マーケティングアカウントにとってはそれが重要ではなかった。彼らにとって重要なのは、加波歩美の写真のメイクが極めておかしいであったことだ。

メイクは本来加波歩美の美しさを引き立てるためのものであるが、ほお骨が突き出していて、従来のクールで美しいイメージは全然変わった。眉とリップを強調したことで、不自然かつ不機嫌そうな表情になってしまった。加波歩美のファンからも批判された。

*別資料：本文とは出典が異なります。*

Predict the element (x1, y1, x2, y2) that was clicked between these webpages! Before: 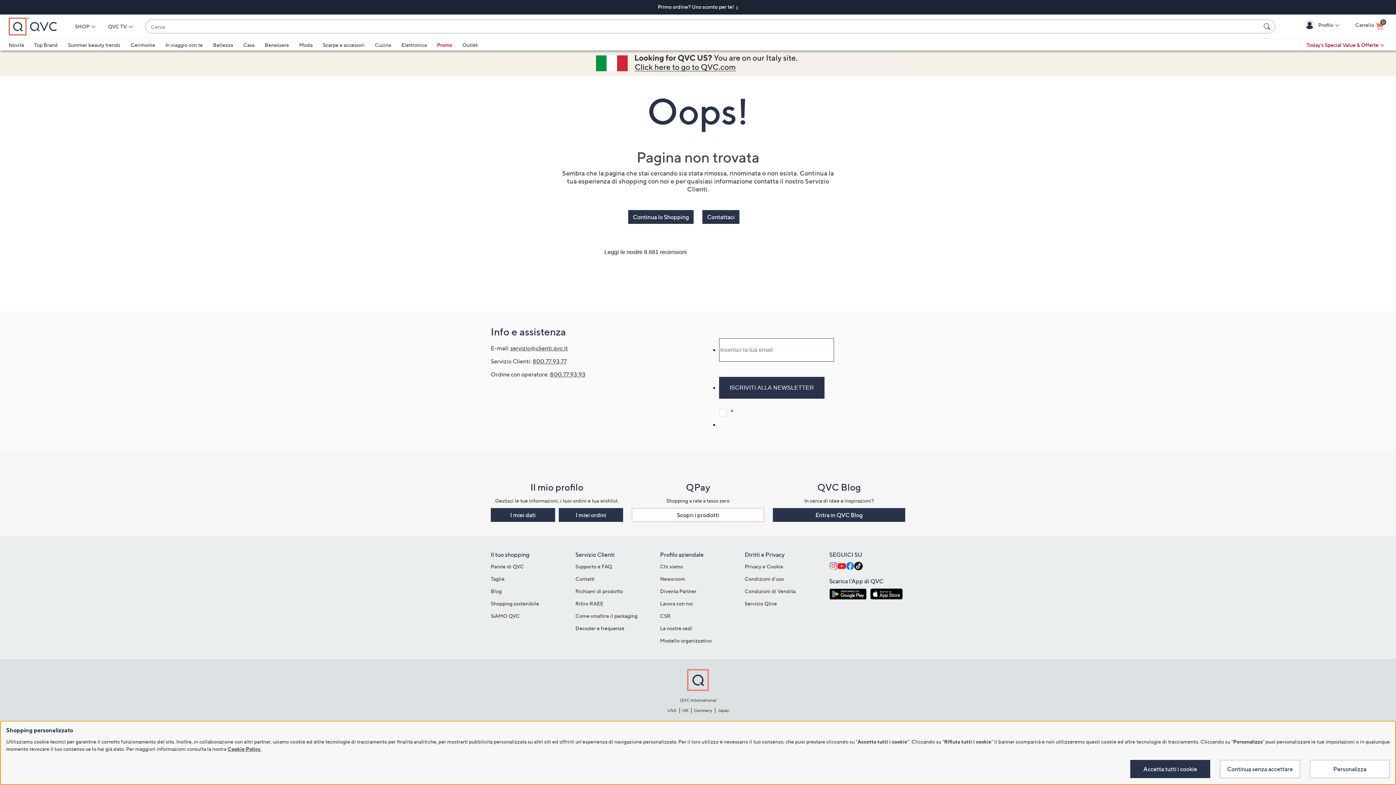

数枚の写真の後、マーケティングアカウントは、このMQの広告キャンペーンは確実に失敗すると断言した。

不評のコメントが

が続々と寄せられた。

一番喜んだのは池田慧のファンであり、彼らは加波歩美の失敗を楽しみ、MQの公式ブログに「池田慧を選ばなかったのが間違いだ。」とコメントを残した。

これには、多くの事情を知らない人も混じっていた。

彼らのコメントとマーケティングアカウントの後押しにより、この話題はすぐにトレンド入りし、さらに多くの人々の議論を引き起こした。

多くのファンがすでに公式ブログにMQと山口家に対して加波歩美について説明を求めた。

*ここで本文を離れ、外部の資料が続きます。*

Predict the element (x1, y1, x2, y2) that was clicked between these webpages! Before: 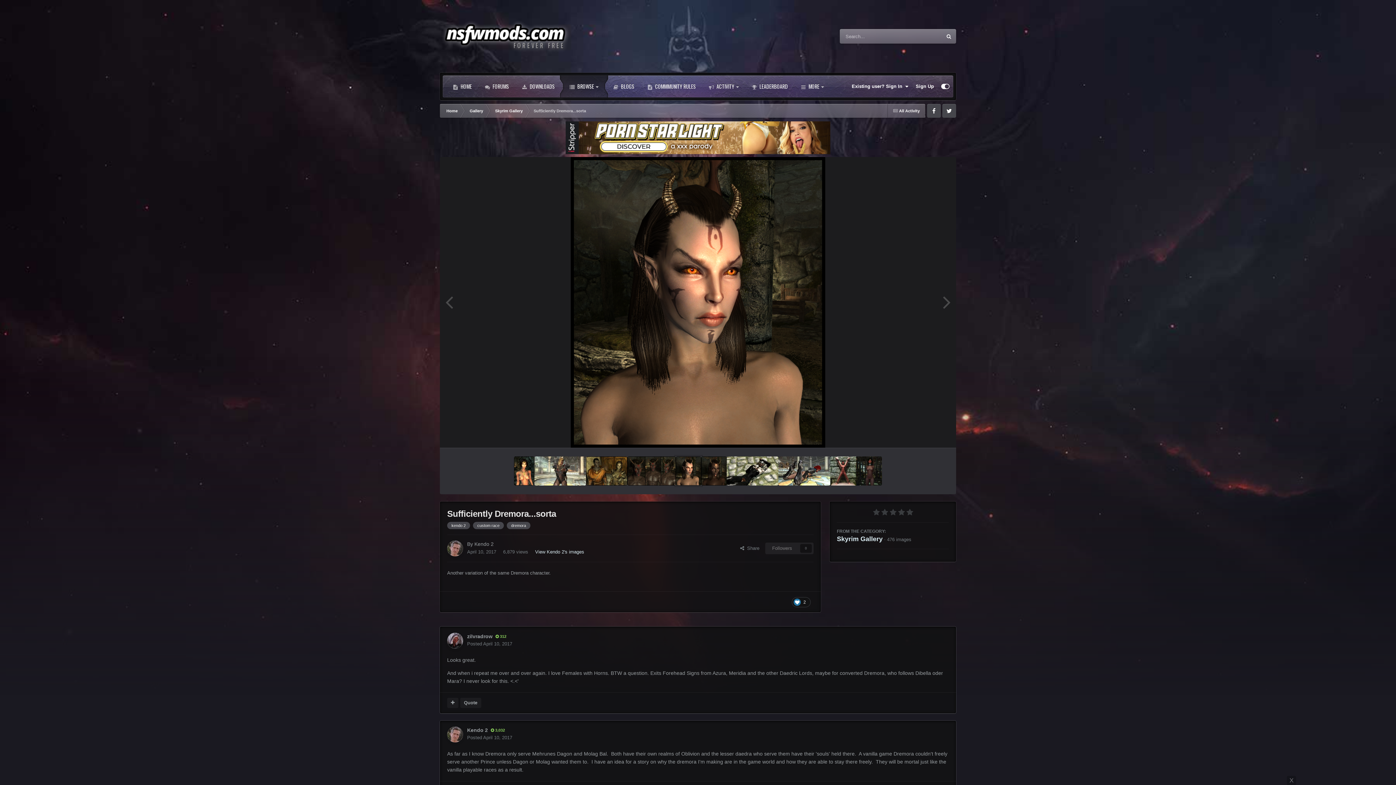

「まるでクソみたいなメイク、せっかくの美しさが台無しだ!」

「足の指でメイクしたのか?加波歩美の以前の作品を見てみろ、真似もできないのか?」

「本当にあり得ない。加波歩美はお前たちの社長の奥さんだぞ、こんなにいい加減にするのか。」

「がっかりだ。ずっと思ってたけど、国内のメイクアーティストは海外のとは大違いだな。」

「加波歩美は本当に戻ってくるべきじゃなかった。」

多くのファンの非難と批判の中には、各ファン同士の争いも混じっており、特に池田慧と加波歩美のファン同士の争いが目立った。

MQの公式ブログのコメント数は急上昇していた。

由佳はすぐにアシスタントに電話をかけた。「広報部はこの状況に気づいている?早急にトピックを抑えるように伝えて。」

しばらくして、アシスタントが由佳に電話をかけ直してきた。「山口総監督、広報部の方から、大田総監督が山口社長に報告し、加波歩美側のチームと対処すると言っています。」

由佳は何も言わずに電話を切った。